このnoteは、苦手な人との関係に囚われた私の3年間の心の記録と、その執着の正体に気づき、少しずつ手放していった過程を綴った私の実話です。


もしあなたが今、誰かとの関係に悩み、あなた自身を責めてしまっているなら…

少しでも心の重荷を下ろすきっかけになれたら嬉しいです。
そして、あなたの心を整理するきっかけになりますように…
このnoteが、誰かの支えになりますように…

私がもっと自分らしく生きられますように…

そんな願いを込めて、今この記事を書いています。

1.彼女に振り回される日々




彼女とは、職場で毎日のように顔を合わせる関係でした。


――2020年4月。

私は縁あって、独身時代に働いていた今の職場に復職。
配属先は医局。
同僚は半年ほど前に入職した、私より6歳年下の30代前半の女性が1人。


彼女とは、最初はうまくやれていたように感じていました。
くだらない話をしては笑い合い、医局の中はいつも笑いで絶えない明るい空間でした。


以前この職場で働いていた私は、院長はじめ先輩や他部署の人たちなど、仲の良い人が多かったので、彼女がやりづらさを感じないように配慮。
私より年下だけども先輩である彼女を立てようと、仕事でもかなり気を配っていました。

「彼女は絶対『おもしろくない』よね…」
「あまり前に出ないようにしよう」

今考えると、私の勝手な思い込み。

自分に自信がなかった私は、どこかで「合わせていれば何とかなる」と思い込んでいました。
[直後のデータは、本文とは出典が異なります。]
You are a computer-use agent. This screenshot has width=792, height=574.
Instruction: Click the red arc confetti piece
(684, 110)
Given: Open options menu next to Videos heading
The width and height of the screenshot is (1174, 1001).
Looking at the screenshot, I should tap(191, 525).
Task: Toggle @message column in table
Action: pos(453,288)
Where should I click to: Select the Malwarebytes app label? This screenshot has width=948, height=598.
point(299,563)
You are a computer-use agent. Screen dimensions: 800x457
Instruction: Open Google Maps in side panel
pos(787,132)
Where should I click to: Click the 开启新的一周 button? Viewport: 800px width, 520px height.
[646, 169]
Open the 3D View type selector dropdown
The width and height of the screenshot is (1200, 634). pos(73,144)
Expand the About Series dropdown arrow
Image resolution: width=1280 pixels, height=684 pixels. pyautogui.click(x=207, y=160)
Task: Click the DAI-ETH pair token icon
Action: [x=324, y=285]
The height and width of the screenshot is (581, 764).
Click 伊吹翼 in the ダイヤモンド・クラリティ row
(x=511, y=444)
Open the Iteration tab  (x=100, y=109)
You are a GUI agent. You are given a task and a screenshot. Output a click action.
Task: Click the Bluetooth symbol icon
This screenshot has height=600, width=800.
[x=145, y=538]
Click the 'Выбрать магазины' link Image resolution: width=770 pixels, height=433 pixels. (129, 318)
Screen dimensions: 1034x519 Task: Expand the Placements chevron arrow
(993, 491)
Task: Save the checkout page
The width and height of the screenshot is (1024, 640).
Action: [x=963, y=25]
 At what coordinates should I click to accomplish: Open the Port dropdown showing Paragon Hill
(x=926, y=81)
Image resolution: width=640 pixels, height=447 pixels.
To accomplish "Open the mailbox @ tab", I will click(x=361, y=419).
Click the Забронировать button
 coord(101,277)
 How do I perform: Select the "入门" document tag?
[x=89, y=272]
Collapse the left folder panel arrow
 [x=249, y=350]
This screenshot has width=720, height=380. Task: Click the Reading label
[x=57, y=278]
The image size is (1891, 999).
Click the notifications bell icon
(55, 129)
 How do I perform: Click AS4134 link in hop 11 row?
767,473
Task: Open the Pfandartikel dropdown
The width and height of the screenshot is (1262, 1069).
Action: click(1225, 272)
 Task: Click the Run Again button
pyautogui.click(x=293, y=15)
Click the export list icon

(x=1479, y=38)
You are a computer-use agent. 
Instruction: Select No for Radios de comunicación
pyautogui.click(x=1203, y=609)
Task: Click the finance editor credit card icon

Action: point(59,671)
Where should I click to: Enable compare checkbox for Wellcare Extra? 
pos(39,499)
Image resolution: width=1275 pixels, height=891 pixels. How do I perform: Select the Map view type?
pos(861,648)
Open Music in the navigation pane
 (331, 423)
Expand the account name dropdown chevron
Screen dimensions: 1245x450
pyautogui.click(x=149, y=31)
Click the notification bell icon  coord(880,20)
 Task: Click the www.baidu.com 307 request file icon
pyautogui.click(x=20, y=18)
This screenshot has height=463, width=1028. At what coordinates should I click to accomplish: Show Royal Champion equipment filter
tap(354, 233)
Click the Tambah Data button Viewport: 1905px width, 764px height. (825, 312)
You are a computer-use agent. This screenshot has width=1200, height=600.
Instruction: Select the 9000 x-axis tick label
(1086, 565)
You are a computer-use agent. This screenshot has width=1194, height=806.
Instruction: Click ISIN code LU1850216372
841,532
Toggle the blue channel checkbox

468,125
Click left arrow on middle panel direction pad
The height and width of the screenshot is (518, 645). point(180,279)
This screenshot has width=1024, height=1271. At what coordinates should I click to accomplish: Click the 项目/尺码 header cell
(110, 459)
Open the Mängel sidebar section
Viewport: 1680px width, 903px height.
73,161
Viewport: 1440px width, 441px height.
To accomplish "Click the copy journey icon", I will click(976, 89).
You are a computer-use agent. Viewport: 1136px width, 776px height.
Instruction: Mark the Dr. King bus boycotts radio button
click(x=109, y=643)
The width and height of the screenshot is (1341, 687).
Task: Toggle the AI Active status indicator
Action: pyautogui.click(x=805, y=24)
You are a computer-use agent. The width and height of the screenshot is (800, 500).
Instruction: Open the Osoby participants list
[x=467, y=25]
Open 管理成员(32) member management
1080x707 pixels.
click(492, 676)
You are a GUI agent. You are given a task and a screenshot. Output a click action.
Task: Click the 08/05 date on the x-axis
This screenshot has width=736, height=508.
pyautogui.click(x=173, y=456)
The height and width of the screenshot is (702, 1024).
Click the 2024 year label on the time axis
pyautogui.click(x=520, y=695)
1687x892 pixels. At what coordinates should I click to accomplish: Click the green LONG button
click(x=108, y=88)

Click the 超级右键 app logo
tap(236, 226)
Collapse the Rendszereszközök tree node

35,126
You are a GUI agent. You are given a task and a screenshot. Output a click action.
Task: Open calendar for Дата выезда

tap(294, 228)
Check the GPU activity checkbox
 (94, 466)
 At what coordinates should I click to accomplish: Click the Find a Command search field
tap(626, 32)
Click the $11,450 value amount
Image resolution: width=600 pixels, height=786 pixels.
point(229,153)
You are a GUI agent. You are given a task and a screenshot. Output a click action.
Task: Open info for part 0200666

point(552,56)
でも彼女の機嫌に左右されるようになるまでに、時間はかかりませんでした。

――

数ヶ月経ったある朝、駐車場で突然の無視。

「昨日何かしたかな?」
「私の気のせいかな?」

と、初めは思っていたけど…
明らかに他の人への態度と違う!!


それからは、定期的に態度が変わるようになりました。
明らかに原因が想像できる時もあれば、全く想像つかない日もたくさん。


彼女が不機嫌な日は…

・朝に挨拶しても、笑って話しかけても無視。
・「やっといて」と言われた仕事を済ませても、「なんでやったの?」と責められる。
・かと言ってやらずにいると、「やればいいじゃん!」と言われる。
・備品を交換すれば、自分がお気に入りの物に必ず変えられる。
・どうでもいいような小さなことでも、私がやると必ずやり直す。
・私が誰かに評価されたり褒められると、明らかに機嫌が悪くなる。
・自分の間違いは絶対に認めない。etc…

そんなことの繰り返し。


それでも、普段は笑って話しあえる仲。
機嫌が悪い時以外は優しいし、全然問題ない!!
だから、大丈夫。私が少し我慢すれば、きっと大丈夫!!


けれどそんな気持ちも空しく、気が付けば私は、毎朝彼女の機嫌をうかがうのが日課になりました。